I can hear some of the influence of Roy Wood in "In Old England Town", which has several cellos playing low notes. Tandy plays a good piano in this song.

"Momma" has good lyrics about a young woman who lost her mother and has to learn to live her own life. Here, the cellos and the violin sound like a little "orchestra", reinforced by the Moog sounding like a "brass ensemble". It is a very good song.

I have listened to two versions of "Roll Over Beethoven". The version that I listened in the radio was a bit different, maybe edited for a single.

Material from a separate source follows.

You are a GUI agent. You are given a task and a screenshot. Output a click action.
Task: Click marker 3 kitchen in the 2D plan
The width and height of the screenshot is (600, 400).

The version included in this album starts with the violin, the cellos and the bass guitar playing the start of Beethoven`s "Fifth Symphony". After this brief introduction, the band starts "rocking" with Jeff Lynne`s guitar. It has a very good arrangement. This song was a hit in the charts.

Side Two of the old L.P. has two long songs, very Progressive, IMO. In both songs Richard Tandy shows his classical music influences in his piano playing. He and Lynne are credited playing Moog in this album, and they used it very well in these two songs. "From the Sun to the World" is more influenced by classical music arrangements, and "Kuiama" is more Prog Rock with a "science fiction story" in style.

The L.P. that I have, originally released by EMI in England, has a different cover design in comparison to the U.S. version. I listened to this album for the first time in 1974, and it was the first album that I listened from ELO, and I still like it.